Luchadoras, una storia violenta

Immagine di LuchadorasUna storia violenta, cruda, senza spazio per facile retorica o sociologia da strapazzo. Una storia violenta, al femminile, che non lascia scampo né redenzione. “Luchadoras” (001 edizioni, pp. 96, € 15), il graphic novel della francese Peggy Adam; mette in scena la drammatica realtà di Ciudad Juárez, Chihuahua, Messico; attraverso la vicenda di Alma, una ragazza giovane che deve lottare quotidianamente con la ferocia machista. Lo scenario è quello portato alla ribalta nel dalla denuncia di Amnesty International, dalla associazione “Nuestras Hijas de Regreso a Casa” e dal libro del giornalista Sergio González Rodríguez, “Ossa nel deserto” pubblicato in Italia da Adelphi. Negli ultimi tre lustri, oltre seicento donne sono scomparse, di queste, quattrocento sono state ritrovate cadavere: tutte vittime di violenze sessuali e decedute in seguito a strangolamento. Il colpevole o, più ragionevolmente, i colpevoli sono avvolti nel mistero e le autorità non sembrano portare avanti le indagini con la dovuta solerzia, tanto da destare non pochi sospetti di un coinvolgimento diretto. Gli omicidi si ripetono e si somigliano, e riguardano donne adulte, adolescenti e persino bambine. Un’ecatombe senza precedenti che ha reso Ciudad Juárez il luogo più pericoloso del mondo per il sesso femminile. 

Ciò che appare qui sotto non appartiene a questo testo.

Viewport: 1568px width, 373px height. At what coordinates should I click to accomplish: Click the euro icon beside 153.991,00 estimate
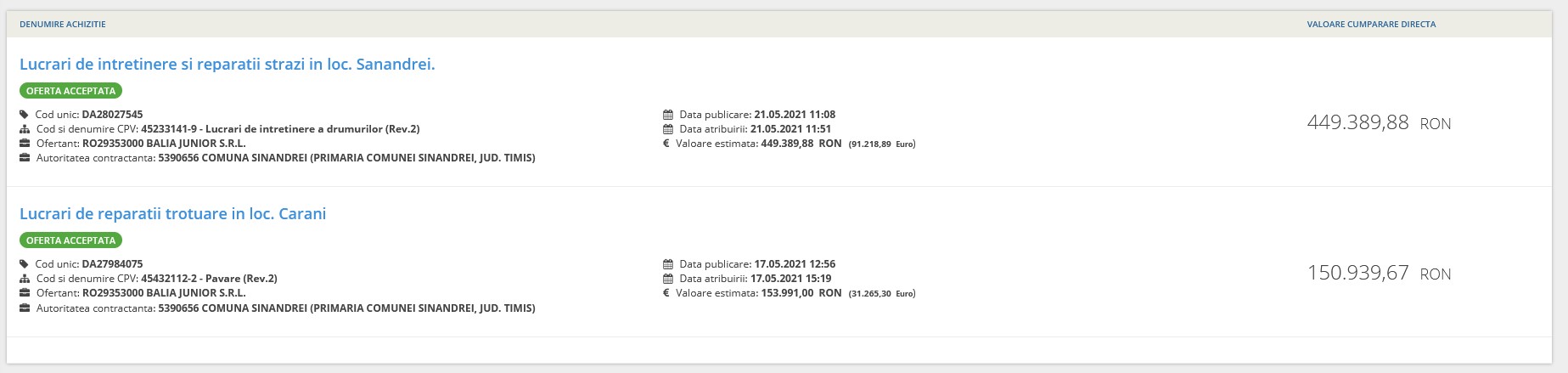point(666,293)
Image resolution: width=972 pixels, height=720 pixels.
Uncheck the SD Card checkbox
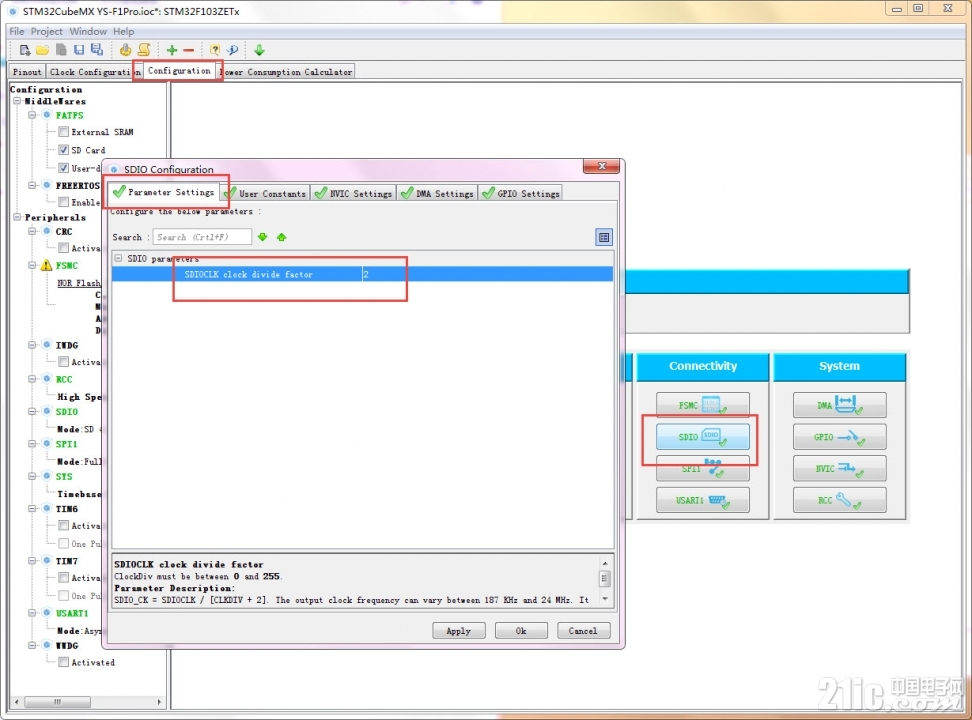point(63,149)
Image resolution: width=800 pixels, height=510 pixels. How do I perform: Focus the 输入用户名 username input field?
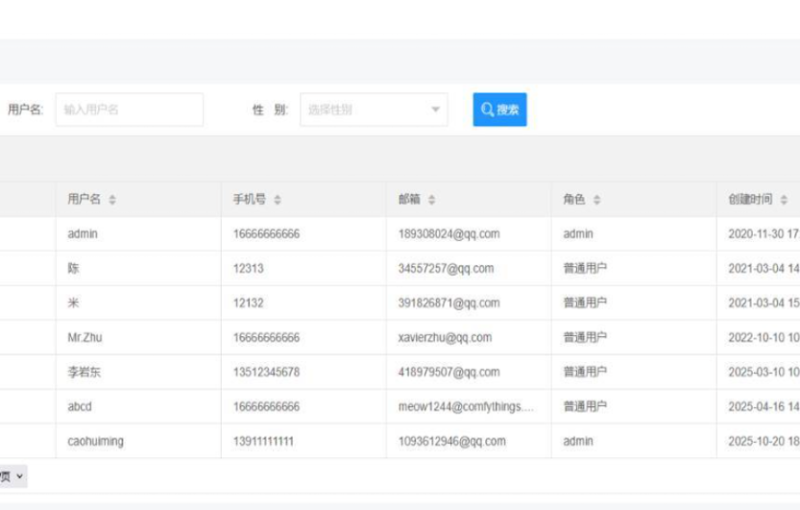point(129,110)
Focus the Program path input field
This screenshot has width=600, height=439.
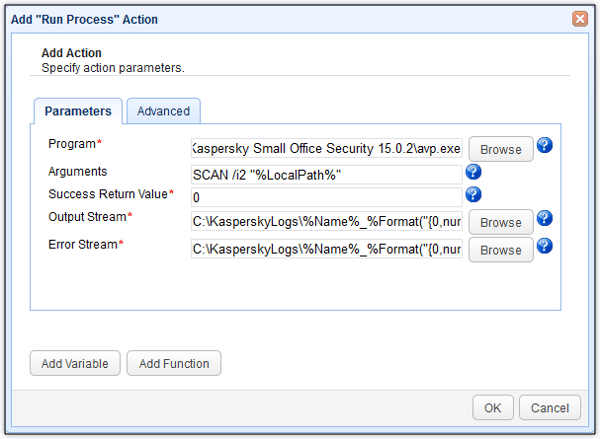[326, 149]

Alma rientra nella descrizione tipo della vittima: origini umili, minuta, capelli scuri e lunghi. La sua è una storia di abusi domestici perpetrati da Romel, il marito violento e meschino, e di abusi sociali che la costringono, ogni giorno, a subire le “attenzioni” maschili, al bar dove lavora, per la strada, da un ufficiale di polizia che si propone di scortarla a casa dopo il ritrovamento dell’ennesimo cadavere e dagli amici teppisti del marito. Ma Alma cammina a testa alta, è una combattente, una luchadora appunto. Al contrario della sorella, che rimane incinta proprio del cognato, non si dà per vinta e reagisce. Spera in una vita migliore per la sua bimba e soprattutto vuole rispetto per sé, con grinta. Un dialogo su tutti: Romel: Non alzare la voce con me Alma – Alma: Se no? La tua banda di rammolliti viene qui a menarmi? In dieci contro una donna. Veri campioni di coraggio! 
L’unico uomo gentile che incontra sulla sua strada è Jean, un turista americano, che si infatua di lei e che verrà coinvolto nella spirale di violenza che risucchia l’esistenza della protagonista; alla fine anche lui le volterà le spalle, tornando alla sicurezza e alla “rispettabilità” del suo mondo. A lei non resta che una scelta brutale, una soluzione cruenta per un’esistenza cruenta. 
Il tratto semplice, “sgrammaticato”, naïf di Peggy Adam calza a pennello al tono realistico della vicenda, focalizzando l’attenzione sugli eventi, sui dialoghi, sulla cronaca del femminicidio e sui luoghi. I disegni non distraggono, ma raggiungono lo scopo e si attaccano dolorosi al polpaccio del lettore come un mastino, sgraziato e devastante.